6. Dès sa création, JVC contrôlera une filiale industrielle qui sera active dans le traitement des DIS par incinération.
Dans cette activité, JVC et sa filiale bénéficieront du savoir-faire des parties. Ce savoir-faire est d'ordre technique pour ce qui concerne RPC qui dispose d'une expertise acquise dans le traitement de ses propres déchets; d'ordre commercial pour SITA qui est bien implantée dans différentes activités liées à la gestion des déchets.
Les actifs industriels constituant les capacités de traitement de cette filiale seront constitués de fours construits par RPC pour le traitement interne de ses propres déchets. Lors de la création de JVC, un four sera apporté en pleine propriété par RPC. Les extensions ultérieures de la capacité d'incinération de JVC envisagées par les parties seront réalisées, soit par apport d'actifs en pleine propriété, soit par des contrats de location exclusive conclus pour la durée de JVC entre celle-ci et RPC.
7. Le protocole d'accord signé par les parties prévoit qu'ultérieurement elles pourront se concerter en vue d'étendre l'activité de JVC à d'autres techniques concernant le traitement des DIS, telle que la réhabilitation de sols pollués.
8. Ces développements éventuels tant pour ce qui concerne la détoxication que les autres techniques seront effectués, soit par voie de création de centres de traitement, soit par voie d'acquisition d'entreprises, soit par voie d'apport des parties.

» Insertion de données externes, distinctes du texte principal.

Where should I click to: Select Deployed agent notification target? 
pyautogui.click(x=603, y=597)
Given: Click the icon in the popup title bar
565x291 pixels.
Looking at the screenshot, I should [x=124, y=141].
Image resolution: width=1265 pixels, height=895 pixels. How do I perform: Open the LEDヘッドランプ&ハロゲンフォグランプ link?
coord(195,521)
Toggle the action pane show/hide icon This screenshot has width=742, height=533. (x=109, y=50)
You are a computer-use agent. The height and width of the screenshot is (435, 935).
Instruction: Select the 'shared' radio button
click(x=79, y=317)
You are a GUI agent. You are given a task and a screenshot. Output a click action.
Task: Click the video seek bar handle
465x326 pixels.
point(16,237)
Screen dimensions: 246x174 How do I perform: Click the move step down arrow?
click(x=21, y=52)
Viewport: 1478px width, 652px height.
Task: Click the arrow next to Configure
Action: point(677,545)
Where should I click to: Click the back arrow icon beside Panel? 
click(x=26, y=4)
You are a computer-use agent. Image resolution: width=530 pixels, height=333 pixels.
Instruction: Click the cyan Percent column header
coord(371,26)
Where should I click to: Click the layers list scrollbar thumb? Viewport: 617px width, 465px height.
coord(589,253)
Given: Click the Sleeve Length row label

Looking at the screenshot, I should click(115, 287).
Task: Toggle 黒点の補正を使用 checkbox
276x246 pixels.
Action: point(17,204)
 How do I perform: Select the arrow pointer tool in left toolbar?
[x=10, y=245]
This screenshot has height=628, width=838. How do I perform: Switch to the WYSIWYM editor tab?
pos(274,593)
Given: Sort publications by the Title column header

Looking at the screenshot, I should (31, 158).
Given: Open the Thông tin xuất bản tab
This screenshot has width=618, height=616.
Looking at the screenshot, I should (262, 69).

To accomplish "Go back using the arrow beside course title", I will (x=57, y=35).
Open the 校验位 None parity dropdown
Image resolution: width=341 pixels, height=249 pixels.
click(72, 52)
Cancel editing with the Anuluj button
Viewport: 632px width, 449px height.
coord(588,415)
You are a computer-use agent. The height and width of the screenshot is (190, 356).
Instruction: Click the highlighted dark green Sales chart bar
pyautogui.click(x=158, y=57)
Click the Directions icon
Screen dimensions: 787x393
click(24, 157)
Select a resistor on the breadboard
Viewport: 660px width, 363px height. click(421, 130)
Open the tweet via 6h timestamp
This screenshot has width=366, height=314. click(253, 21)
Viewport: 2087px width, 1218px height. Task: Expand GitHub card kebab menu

III. DIMENSION COMMUNAUTAIRE
9. Le chiffre d'affaires total réalisé au plan mondial par Rhône Poulenc et la Lyonnaise des Eaux au cours du dernier exercice (environ 24 milliards d'Ecus) est supérieur à 5 milliards d'Ecus. Le chiffre d'affaires réalisé dans la Communauté par chacune des parties excède 250 millions d'Ecus (plus de 6 milliards d'Ecus pour chacune des parties). La Lyonnaise des Eaux réalise plus des 2/3 de son chiffre d'affaires communautaire en France, ce qui n'est pas le cas de Rhône Poulenc.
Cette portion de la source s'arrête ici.